WHAT TO PRODUCE ▸
Rewrite the lines below, putting "column heading" in place of every "column header" and keeping everything else the same.

Interface element lines
---------------
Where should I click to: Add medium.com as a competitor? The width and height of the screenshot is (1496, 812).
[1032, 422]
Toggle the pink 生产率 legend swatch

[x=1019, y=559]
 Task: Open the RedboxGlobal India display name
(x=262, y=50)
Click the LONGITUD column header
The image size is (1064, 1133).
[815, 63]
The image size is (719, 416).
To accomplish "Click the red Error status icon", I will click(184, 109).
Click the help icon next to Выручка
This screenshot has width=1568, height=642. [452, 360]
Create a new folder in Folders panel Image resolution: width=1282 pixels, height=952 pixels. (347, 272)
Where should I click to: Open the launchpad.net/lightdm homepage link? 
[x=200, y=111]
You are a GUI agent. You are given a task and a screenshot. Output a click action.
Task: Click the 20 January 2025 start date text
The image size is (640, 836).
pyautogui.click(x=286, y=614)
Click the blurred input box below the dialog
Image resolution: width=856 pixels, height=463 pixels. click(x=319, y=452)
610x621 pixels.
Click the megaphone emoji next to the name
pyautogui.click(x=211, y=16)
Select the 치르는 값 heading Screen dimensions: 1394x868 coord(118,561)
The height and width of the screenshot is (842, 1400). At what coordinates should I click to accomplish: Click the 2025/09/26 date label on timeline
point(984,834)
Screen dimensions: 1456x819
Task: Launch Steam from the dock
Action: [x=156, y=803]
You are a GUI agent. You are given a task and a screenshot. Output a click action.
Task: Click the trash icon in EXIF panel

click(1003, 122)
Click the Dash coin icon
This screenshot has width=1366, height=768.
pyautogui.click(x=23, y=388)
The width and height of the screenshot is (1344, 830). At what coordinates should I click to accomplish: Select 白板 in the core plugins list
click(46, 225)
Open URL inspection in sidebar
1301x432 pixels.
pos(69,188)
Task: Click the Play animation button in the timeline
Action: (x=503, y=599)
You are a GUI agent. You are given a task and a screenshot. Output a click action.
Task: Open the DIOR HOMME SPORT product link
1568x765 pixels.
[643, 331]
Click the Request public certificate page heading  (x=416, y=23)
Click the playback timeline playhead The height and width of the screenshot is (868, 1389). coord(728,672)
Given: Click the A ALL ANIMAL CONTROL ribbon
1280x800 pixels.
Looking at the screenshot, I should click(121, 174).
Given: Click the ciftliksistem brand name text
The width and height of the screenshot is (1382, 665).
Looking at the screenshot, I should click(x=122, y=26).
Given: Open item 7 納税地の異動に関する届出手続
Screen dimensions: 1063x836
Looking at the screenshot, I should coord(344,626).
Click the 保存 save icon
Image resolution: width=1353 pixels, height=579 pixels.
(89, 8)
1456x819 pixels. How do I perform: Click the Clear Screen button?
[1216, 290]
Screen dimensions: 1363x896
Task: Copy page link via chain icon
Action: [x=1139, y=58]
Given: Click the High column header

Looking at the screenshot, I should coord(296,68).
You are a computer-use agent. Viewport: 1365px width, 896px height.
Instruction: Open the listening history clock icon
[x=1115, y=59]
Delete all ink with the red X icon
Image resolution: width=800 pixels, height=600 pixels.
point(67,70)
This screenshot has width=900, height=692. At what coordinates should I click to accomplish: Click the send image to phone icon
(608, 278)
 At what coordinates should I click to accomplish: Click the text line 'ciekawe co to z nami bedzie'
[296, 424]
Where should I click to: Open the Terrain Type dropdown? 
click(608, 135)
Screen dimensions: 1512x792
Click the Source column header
---------------
ANSWER TO THE EXERCISE ▸
Where should I click to: Add medium.com as a competitor? The width and height of the screenshot is (1496, 812).
[1032, 422]
Toggle the pink 生产率 legend swatch

[x=1019, y=559]
 Task: Open the RedboxGlobal India display name
(x=262, y=50)
Click the LONGITUD column heading
The image size is (1064, 1133).
[815, 63]
The image size is (719, 416).
To accomplish "Click the red Error status icon", I will click(184, 109).
Click the help icon next to Выручка
This screenshot has width=1568, height=642. [452, 360]
Create a new folder in Folders panel Image resolution: width=1282 pixels, height=952 pixels. (347, 272)
Where should I click to: Open the launchpad.net/lightdm homepage link? 
[x=200, y=111]
You are a GUI agent. You are given a task and a screenshot. Output a click action.
Task: Click the 20 January 2025 start date text
The image size is (640, 836).
pyautogui.click(x=286, y=614)
Click the blurred input box below the dialog
Image resolution: width=856 pixels, height=463 pixels. click(x=319, y=452)
610x621 pixels.
Click the megaphone emoji next to the name
pyautogui.click(x=211, y=16)
Select the 치르는 값 heading Screen dimensions: 1394x868 coord(118,561)
The height and width of the screenshot is (842, 1400). At what coordinates should I click to accomplish: Click the 2025/09/26 date label on timeline
point(984,834)
Screen dimensions: 1456x819
Task: Launch Steam from the dock
Action: [x=156, y=803]
You are a GUI agent. You are given a task and a screenshot. Output a click action.
Task: Click the trash icon in EXIF panel

click(1003, 122)
Click the Dash coin icon
This screenshot has width=1366, height=768.
pyautogui.click(x=23, y=388)
The width and height of the screenshot is (1344, 830). At what coordinates should I click to accomplish: Select 白板 in the core plugins list
click(46, 225)
Open URL inspection in sidebar
1301x432 pixels.
pos(69,188)
Task: Click the Play animation button in the timeline
Action: (x=503, y=599)
You are a GUI agent. You are given a task and a screenshot. Output a click action.
Task: Open the DIOR HOMME SPORT product link
1568x765 pixels.
[643, 331]
Click the Request public certificate page heading  (x=416, y=23)
Click the playback timeline playhead The height and width of the screenshot is (868, 1389). coord(728,672)
Given: Click the A ALL ANIMAL CONTROL ribbon
1280x800 pixels.
Looking at the screenshot, I should click(121, 174).
Given: Click the ciftliksistem brand name text
The width and height of the screenshot is (1382, 665).
Looking at the screenshot, I should click(x=122, y=26).
Given: Open item 7 納税地の異動に関する届出手続
Screen dimensions: 1063x836
Looking at the screenshot, I should coord(344,626).
Click the 保存 save icon
Image resolution: width=1353 pixels, height=579 pixels.
(89, 8)
1456x819 pixels. How do I perform: Click the Clear Screen button?
[1216, 290]
Screen dimensions: 1363x896
Task: Copy page link via chain icon
Action: [x=1139, y=58]
Given: Click the High column heading

Looking at the screenshot, I should coord(296,68).
You are a computer-use agent. Viewport: 1365px width, 896px height.
Instruction: Open the listening history clock icon
[x=1115, y=59]
Delete all ink with the red X icon
Image resolution: width=800 pixels, height=600 pixels.
point(67,70)
This screenshot has width=900, height=692. At what coordinates should I click to accomplish: Click the send image to phone icon
(608, 278)
 At what coordinates should I click to accomplish: Click the text line 'ciekawe co to z nami bedzie'
[296, 424]
Where should I click to: Open the Terrain Type dropdown? 
click(608, 135)
Screen dimensions: 1512x792
Click the Source column heading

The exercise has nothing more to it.